··· Отрывок ···
Как только пала колчаковско-деникинская комбинация, стало ясно, что внутри России нет уже более организованных, солидных элементов, могущих претендовать на свержение большевизма и реальное обладание власти в стране.
Отдельные вспышки случайных местных восстаний после рассеянных фронтов и сокрушенных правительств – лишь бесцельные судороги бессильного движения, и было бы верхом дон-кихотства возлагать на них мало-мальски серьезные надежды. Вместе с тем стало столь же несомненно, что красное правительство, сумевшее ликвидировать чуть ли не миллионную армию своих врагов, есть сила, и вполне реальная – особенно на фоне современных сумерек европейского мира.
В эту же минуту отпало национальное основание продолжения вооруженной борьбы с Советской властью. Жестокая судьба воочию обнаружила что наполеоновский мундир, готовившийся для Колчака русскими национал-либералами, не подошел к несчастному адмиралу, как и костюм Вашингтона, примерявшийся для него же некоторыми русскими демократами.
Национальная сила оказалась сосредоточенной во враждебном стане, и странной игрой судьбы из недр революционного тумана словно даже стал подниматься образ своеобразного бонапартизма… И русские патриоты очутились в затруднительном положении. Продолжать гражданскую войну (и то не во всероссийском масштаба) они ныне могут лишь соединившись с иностранными штыками, – точнее, послушно подчинившись им. Иначе говоря, им пришлось бы в таком случае усвоить себе психологию французских эмигрантов роялистов: – радоваться поражениям родины и печалиться ее успехам.
Если это называть патриотизмом, – то не будет ли подобный патриотизм, как в добрые старые времена, требовать кавычек?
И если такую тактику считать даже венцом «последовательности», – то не лучше ли быть непоследовательным?
Что касается меня, то мне кажется, что переход от национальной ориентации Омска к эмигрантским настроениям в стиле Людовика XVIII – есть самая величайшая «непоследовательность» из всех возможных. И когда мне приходится читать теперь о боях большевиков с финляндцами, мечтающими «аннексировать» Петербург, или с поляками, готовыми утвердиться чуть ли не до Киева, или с румынами, проглотившими Бессарабию, не могу не признаться, что симпатии мои не на стороне финляндцев, поляков или румын…
Лишь для очень поверхностного либо для очень недобросовестного взора современная обстановка может представляться подобною прошлогодней. Не мы, а жизнь повернулась «на 180 градусов». И для того, чтобы остаться верными себе, мы должны учесть этот поворот. Проповедь старой программы действий в существенно новых условиях часто бывает наихудшей формой измены своим принципам.
···
Задание =
Перепишите без изменений часть отрывка о гражданской войне и советской власти, которая начинается словами «В эту же минуту» и заканчивается словами «печалиться ее успехам.».
··· Фрагмент набора данных ···
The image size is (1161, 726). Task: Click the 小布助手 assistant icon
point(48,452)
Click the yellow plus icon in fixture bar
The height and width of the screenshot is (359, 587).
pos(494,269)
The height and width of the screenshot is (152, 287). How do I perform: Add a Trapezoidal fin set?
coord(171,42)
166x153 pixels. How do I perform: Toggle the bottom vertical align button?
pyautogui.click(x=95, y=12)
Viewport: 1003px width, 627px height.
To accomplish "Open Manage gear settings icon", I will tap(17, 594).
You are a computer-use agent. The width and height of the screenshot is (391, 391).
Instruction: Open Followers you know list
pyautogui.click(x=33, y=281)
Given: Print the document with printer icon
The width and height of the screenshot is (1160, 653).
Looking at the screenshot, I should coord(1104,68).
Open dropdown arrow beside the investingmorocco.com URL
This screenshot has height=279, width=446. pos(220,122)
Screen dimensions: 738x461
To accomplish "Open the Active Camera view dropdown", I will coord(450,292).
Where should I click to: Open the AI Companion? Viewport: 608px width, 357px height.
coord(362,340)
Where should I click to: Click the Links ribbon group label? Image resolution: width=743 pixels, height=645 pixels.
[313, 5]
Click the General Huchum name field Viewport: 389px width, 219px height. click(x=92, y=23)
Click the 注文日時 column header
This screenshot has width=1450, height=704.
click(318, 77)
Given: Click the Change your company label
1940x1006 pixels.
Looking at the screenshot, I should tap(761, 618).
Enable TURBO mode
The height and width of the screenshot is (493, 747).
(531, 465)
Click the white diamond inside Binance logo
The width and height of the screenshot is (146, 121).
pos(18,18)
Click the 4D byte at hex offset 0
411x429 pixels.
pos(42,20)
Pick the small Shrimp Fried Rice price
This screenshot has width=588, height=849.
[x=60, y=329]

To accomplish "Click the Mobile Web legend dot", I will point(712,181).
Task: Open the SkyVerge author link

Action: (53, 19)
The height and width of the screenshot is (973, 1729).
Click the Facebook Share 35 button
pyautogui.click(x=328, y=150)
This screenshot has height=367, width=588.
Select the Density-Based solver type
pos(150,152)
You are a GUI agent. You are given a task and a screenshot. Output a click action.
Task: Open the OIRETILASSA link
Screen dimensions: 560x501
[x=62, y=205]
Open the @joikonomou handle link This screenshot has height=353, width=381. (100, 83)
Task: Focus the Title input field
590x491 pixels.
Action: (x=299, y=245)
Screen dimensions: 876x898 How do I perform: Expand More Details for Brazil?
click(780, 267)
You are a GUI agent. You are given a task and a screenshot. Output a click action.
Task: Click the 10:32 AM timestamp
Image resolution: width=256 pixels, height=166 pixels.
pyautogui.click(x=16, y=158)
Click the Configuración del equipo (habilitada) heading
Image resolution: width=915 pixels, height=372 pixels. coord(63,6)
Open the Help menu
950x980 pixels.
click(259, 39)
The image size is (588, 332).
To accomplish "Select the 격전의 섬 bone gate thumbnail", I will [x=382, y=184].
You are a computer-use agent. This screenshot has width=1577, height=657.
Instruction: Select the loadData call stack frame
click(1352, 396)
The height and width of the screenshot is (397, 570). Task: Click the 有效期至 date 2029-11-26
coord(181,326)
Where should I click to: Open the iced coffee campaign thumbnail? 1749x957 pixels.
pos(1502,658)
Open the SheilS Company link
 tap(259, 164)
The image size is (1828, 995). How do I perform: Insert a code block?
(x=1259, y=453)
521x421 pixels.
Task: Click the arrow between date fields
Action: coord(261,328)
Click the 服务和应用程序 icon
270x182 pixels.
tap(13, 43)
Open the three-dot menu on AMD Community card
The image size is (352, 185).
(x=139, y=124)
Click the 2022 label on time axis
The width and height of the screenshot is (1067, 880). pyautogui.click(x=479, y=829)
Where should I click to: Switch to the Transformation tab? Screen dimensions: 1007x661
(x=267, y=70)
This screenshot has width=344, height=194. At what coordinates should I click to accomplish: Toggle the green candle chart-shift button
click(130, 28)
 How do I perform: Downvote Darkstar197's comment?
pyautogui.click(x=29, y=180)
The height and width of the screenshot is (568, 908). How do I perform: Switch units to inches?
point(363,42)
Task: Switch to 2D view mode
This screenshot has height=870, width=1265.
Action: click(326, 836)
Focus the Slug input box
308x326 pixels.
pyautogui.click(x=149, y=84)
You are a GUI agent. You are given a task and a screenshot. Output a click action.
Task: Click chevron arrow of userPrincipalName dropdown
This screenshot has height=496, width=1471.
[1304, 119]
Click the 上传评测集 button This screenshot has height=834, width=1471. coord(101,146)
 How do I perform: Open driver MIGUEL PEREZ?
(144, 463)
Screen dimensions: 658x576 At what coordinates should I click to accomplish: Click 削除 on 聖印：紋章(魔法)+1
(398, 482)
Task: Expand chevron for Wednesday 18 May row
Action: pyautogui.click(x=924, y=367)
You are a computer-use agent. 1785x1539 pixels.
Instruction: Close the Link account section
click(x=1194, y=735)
···
Решение =
В эту же минуту отпало национальное основание продолжения вооруженной борьбы с Советской властью. Жестокая судьба воочию обнаружила что наполеоновский мундир, готовившийся для Колчака русскими национал-либералами, не подошел к несчастному адмиралу, как и костюм Вашингтона, примерявшийся для него же некоторыми русскими демократами.
Национальная сила оказалась сосредоточенной во враждебном стане, и странной игрой судьбы из недр революционного тумана словно даже стал подниматься образ своеобразного бонапартизма… И русские патриоты очутились в затруднительном положении. Продолжать гражданскую войну (и то не во всероссийском масштаба) они ныне могут лишь соединившись с иностранными штыками, – точнее, послушно подчинившись им. Иначе говоря, им пришлось бы в таком случае усвоить себе психологию французских эмигрантов роялистов: – радоваться поражениям родины и печалиться ее успехам.